* **Task item**
Pull every line containing "agent" out of the listing below.

(Task data)

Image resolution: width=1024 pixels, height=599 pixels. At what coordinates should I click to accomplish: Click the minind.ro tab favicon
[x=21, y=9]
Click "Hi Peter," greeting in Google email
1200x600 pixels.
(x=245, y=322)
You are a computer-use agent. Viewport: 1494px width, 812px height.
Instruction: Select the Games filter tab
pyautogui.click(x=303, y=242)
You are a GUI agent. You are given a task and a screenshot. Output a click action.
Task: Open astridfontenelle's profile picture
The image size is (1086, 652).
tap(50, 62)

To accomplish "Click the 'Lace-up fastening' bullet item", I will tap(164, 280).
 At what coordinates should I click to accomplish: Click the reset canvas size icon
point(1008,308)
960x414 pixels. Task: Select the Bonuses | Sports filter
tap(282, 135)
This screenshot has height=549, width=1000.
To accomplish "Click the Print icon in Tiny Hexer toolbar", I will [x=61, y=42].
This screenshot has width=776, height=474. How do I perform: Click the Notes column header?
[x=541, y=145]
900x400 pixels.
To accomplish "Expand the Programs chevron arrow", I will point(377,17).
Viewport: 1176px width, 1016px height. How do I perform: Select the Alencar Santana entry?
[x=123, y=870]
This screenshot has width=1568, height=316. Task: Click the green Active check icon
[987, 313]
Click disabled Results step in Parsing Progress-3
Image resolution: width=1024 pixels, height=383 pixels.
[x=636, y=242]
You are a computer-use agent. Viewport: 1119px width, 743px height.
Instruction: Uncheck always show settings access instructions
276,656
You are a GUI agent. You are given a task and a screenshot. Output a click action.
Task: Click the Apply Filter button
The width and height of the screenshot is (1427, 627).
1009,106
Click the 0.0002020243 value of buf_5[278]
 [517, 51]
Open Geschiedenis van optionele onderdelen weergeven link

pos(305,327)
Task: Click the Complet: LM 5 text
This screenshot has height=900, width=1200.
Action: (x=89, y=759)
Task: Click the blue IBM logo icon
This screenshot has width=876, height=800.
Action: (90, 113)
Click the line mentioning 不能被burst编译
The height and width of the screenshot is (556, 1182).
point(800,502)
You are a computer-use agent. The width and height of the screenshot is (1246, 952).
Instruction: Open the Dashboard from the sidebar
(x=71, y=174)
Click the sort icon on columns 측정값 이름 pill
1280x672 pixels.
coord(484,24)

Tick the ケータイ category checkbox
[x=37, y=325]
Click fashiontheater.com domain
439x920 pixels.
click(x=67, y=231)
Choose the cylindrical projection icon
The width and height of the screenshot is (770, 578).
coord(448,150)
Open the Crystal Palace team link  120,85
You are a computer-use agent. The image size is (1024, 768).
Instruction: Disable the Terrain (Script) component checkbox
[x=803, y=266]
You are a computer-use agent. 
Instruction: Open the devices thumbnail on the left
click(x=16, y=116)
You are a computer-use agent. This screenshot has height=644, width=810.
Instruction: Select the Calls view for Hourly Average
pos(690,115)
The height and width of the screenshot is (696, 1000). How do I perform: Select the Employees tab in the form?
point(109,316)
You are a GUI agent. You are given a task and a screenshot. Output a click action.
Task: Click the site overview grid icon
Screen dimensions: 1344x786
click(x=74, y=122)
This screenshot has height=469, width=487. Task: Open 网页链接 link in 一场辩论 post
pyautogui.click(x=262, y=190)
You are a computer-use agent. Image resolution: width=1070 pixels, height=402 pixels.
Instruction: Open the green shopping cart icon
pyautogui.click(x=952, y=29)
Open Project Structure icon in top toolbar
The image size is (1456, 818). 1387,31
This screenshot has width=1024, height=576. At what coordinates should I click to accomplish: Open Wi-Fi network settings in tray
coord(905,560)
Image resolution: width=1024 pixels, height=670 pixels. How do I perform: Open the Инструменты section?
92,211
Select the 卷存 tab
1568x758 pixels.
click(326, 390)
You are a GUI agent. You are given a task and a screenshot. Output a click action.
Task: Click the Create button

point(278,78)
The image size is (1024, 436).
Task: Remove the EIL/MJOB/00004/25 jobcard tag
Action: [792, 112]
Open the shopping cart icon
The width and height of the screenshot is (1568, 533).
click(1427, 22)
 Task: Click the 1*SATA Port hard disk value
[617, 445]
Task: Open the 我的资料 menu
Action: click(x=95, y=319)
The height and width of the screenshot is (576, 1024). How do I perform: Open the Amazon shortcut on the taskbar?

(End Task data)

* **Your response**
You are a computer-use agent. Viewport: 1494px width, 812px height.
You are a GUI agent. You are given a task and a screenshot. Output a click action.
You are a computer-use agent. Viewport: 1119px width, 743px height.
You are a GUI agent. You are given a task and a screenshot. Output a click action.
You are a computer-use agent. The width and height of the screenshot is (1246, 952).
You are a computer-use agent. The image size is (1024, 768).
You are a computer-use agent. 
You are a computer-use agent. This screenshot has height=644, width=810.
You are a GUI agent. You are given a task and a screenshot. Output a click action.
You are a computer-use agent. Image resolution: width=1070 pixels, height=402 pixels.
You are a GUI agent. You are given a task and a screenshot. Output a click action.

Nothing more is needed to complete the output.